第二个层面是指:病历不但包括了上述各个组成部分,而且每个组成部分的内容也都是充分的、无遗漏的(如果存在医疗过失,也如实记载了该过失)。有时,患方会怀疑病历上记载的内容并不完整。比如:病历中虽然有手术记录,但手术记录记载内容过于简单粗略,遗漏了一些手术操作过程中的具体内容。医生可能在做手术过程中操作失误,但并没有详细记载操作失误的情况。这种情况下,病历的真实性不受影响,已经记载的内容都是真实的。但这种情况下的病历实际上是“不完整”的。
当事人申请医疗损害鉴定时,把病历提交给法院,法院会主持医患双方对病历进行质证,当法院询问:“患方是否认可病历的完整性?”患方如果直接回答认可,那么,会被理解为上述第二个层面的完整性含义,而患方的真实意思可能仅仅是指上述第一个层面的完整性含义。不过,对于一份病历而言,究竟书写详细到何种程度才算得上完整,也没有统一的规定和要求,现实中都是医生自己决定的。

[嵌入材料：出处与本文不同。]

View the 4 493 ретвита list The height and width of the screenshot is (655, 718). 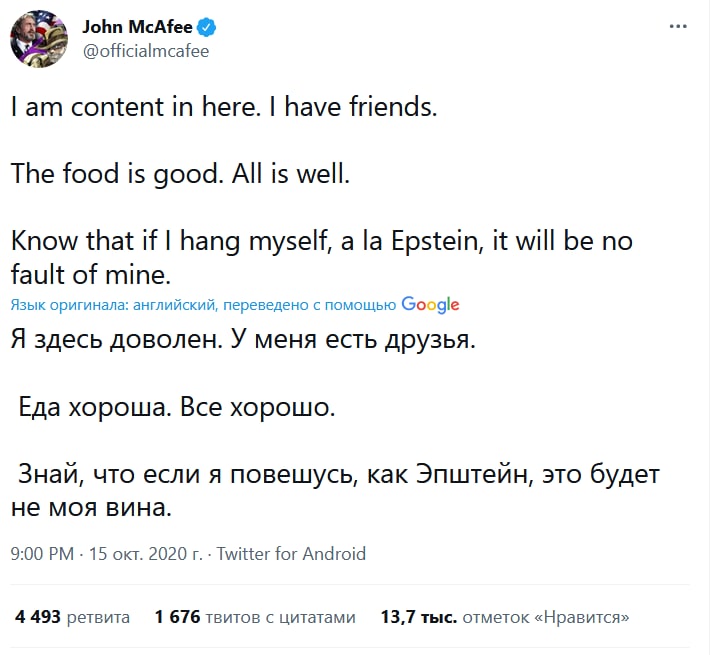tap(73, 617)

如果认为关键性内容不可缺少,那么,关键性内容应当详细具体到何种程度?也是不好界定的。何况有些东西还是医生根据自己的专业知识进行的主观判断,这些主观判断中哪些属于对客观病情的认识,哪些属于纯粹主观判断,哪些应当记录,哪些可以不记录,就更不好界定了。
3、关于鉴定材料是否“充分”的问题
对于鉴定材料是否充分,实际上最终依赖于鉴定机构的判断。但在提交鉴定机构之前,应由法院进行初步判断。对于医疗过错鉴定而言,法院初步判断鉴定材料的“充分”性,主要是从表面形式上看病历是否齐全,以及相关的嫌疑药品、医疗器械等物证是否有效封存,即:是否符合医疗过错司法鉴定对鉴定材料的基本要求。在初步判断为符合鉴定基本要求以后,提交给鉴定机构,鉴定机构如果认为鉴定材料不充分,无法做出鉴定意见,则可能退回鉴定委托并返还鉴定费用。鉴定机构如果初步判断为符合鉴定基本要求,但在随后的鉴定过程中发现病历记载不够详细,导致不足以做出鉴定意见,那么,鉴定机构也可能退回鉴定委托并返还鉴定费用。

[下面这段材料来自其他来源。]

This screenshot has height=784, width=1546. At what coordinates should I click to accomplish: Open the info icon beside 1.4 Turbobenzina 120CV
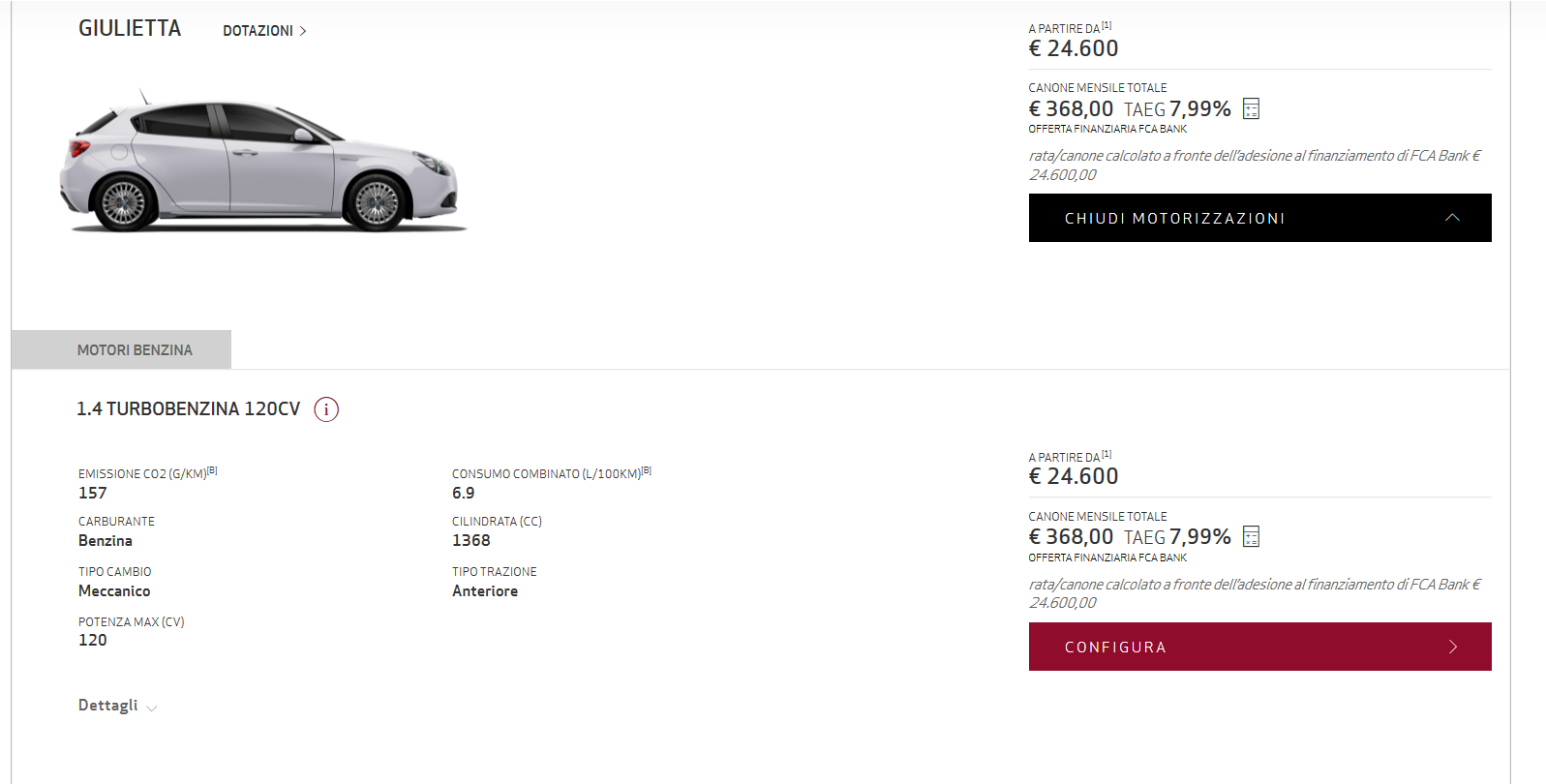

二、如果患方认为病历不符合“真实、完整、充分”的要求,应该怎么办?
如果患方认为病历不符合“真实、完整、充分”的要求,应当向法庭充分陈述其理由。如果有相关证据,应提交法庭。如果法庭接受了患方的观点,也认为病历不符合“真实、完整、充分”的要求,则法庭会要求医院方面解释原因,如果医院解释不通,则可直接认定医院对此负责,并应承担无法提供有效鉴定材料的不利后果。

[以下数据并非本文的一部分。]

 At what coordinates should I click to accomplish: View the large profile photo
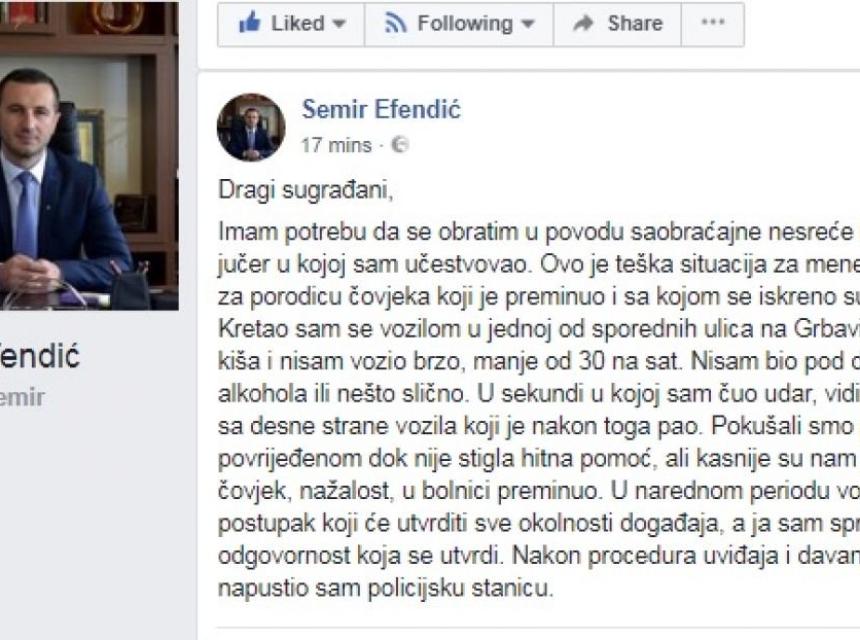point(89,155)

患方认为病历不符合“真实、完整、充分”的要求,但无法陈述充分的理由,也没有相关证据,那么,法庭可能不会接受患方的观点。如果患方坚持自己的观点,则法庭会要求患方明确表示是否同意以当前病历作为鉴定材料,如果不同意,则可能会承担无法鉴定的不利后果。
所以,这里的关键在于法庭的认识。现实中,当法庭限于专业知识范围而无法判断时,通常会直接把风险推给患方,要求患方明确表态是否同意以当前病历作为鉴定材料。
三、医院方面是否可以补充病历材料?
医院方面在鉴定环节补充病历材料是不允许的,除非患方同意。
需要注意的是,封存病历并不等于禁止医院正常修改和补充病历,封存所起的作用,只是封存一下截止封存时间点的病历状态,从而禁止医院随意删除内容,以及判断医院是否在规定的时间内完成病历相关内容。在鉴定时,应当把封存的病历与最终完成的病历一起作为鉴定材料提交给鉴定机构,由鉴定机构审查封存后的修改和补充是否正当。
四、鉴定机构是如何判断医院是否有过错的?
要知道鉴定机构是如何判断医院是否有过错的,必须首先知道什么是“医疗过错”。医疗过错与一般过错是不同的:
就目前人类的医学水平而言,尚未能全面认识人体生命的奥秘,医学科学仍处于不断探索前进的过程中,在很多情况下,诊断行为是医生根据现有医学知识而做出的主观判断,医院无法百分之百确保每一个病人都能得到完美的治疗,只是根据目前已有的科学认识和经验,采取一些通常情况下已经被证明有效而且安全的诊疗措施。但这仍无法完全避免个别损害的发生。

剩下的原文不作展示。